第32条、都市部の水域へ工業廃棄物、都市ごみ及びその他廃棄物を流した行為に対する行政処罰。

(3)「固形廃棄物環境汚染防止法」の違反に係る一部の行政処罰

第63条、都市部生活ごみの保管、輸送、処分が国の環境保護・都市部環境衛生に関する規定に違反した行為に対する行政処罰。

5)各省、自治区、直轄市環境保護局(庁)は、現地の環境保護における地方の立法と法律執行状況により、現地の都市部環境管理における環境行政処罰権の集中に関する意見を呈示し、また実施するための指導を行わなければならない。

3.調整・協力体制を確立し、都市部環境管理における行政処罰権の集中を共同で推進しなければならない。

行政処罰権の一部集中を更に推進することは、国務院が行政管理体制の改革を深化し、社会主義市場経済体制に相応する行政管理体制及び行政による法律執行体制を模索・構築するための重要な措置である。

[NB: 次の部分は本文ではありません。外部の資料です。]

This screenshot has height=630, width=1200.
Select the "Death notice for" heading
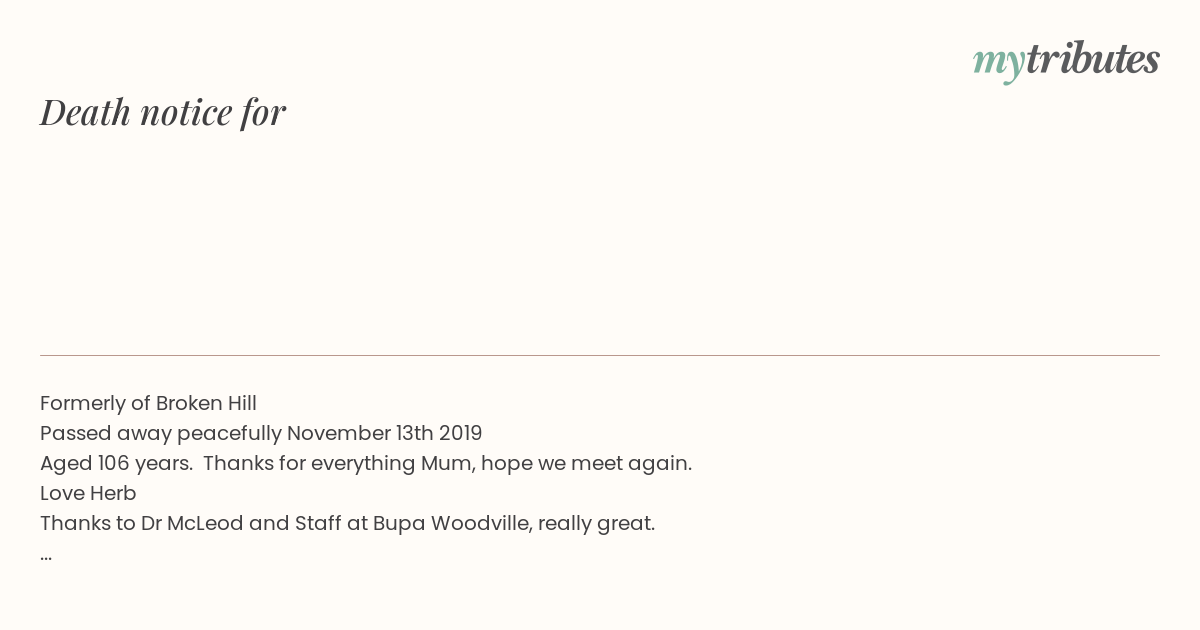(163, 112)
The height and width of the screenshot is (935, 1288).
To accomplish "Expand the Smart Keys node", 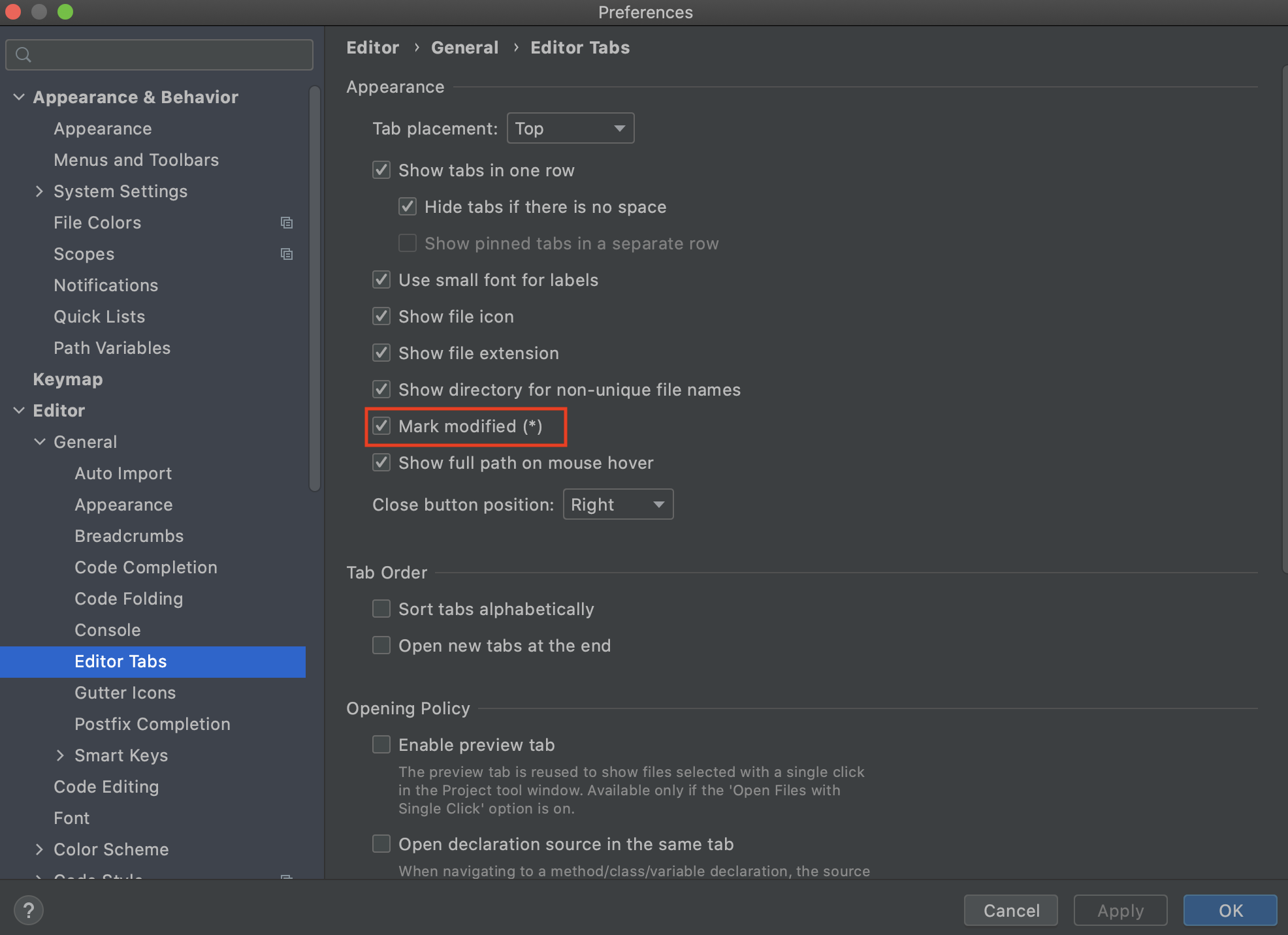I will click(60, 755).
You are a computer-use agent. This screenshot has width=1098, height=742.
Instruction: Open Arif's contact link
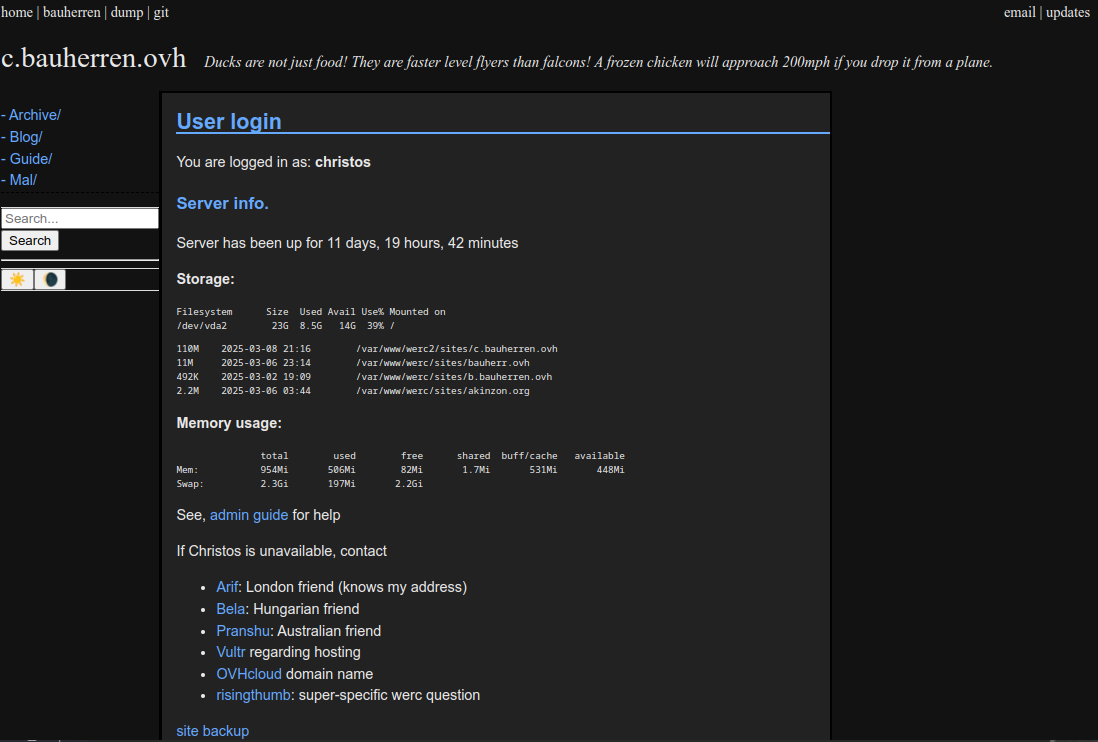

各地の環境保護部門は、政府の法制関係機関との連絡を強化し、行政処罰権を集中的に行使する行政機関と環境保護部門の職責権限を更に明確化し、法律を執行するための調整・協力体制を整備し、都市部環境管理行政処罰情報の共有を実現し、共同で都市部環境管理における行政処罰権の集中を行い、これによって都市部の環境違法行為に対する検査・処罰を強化し、都市部の環境改善を促進しなければならない。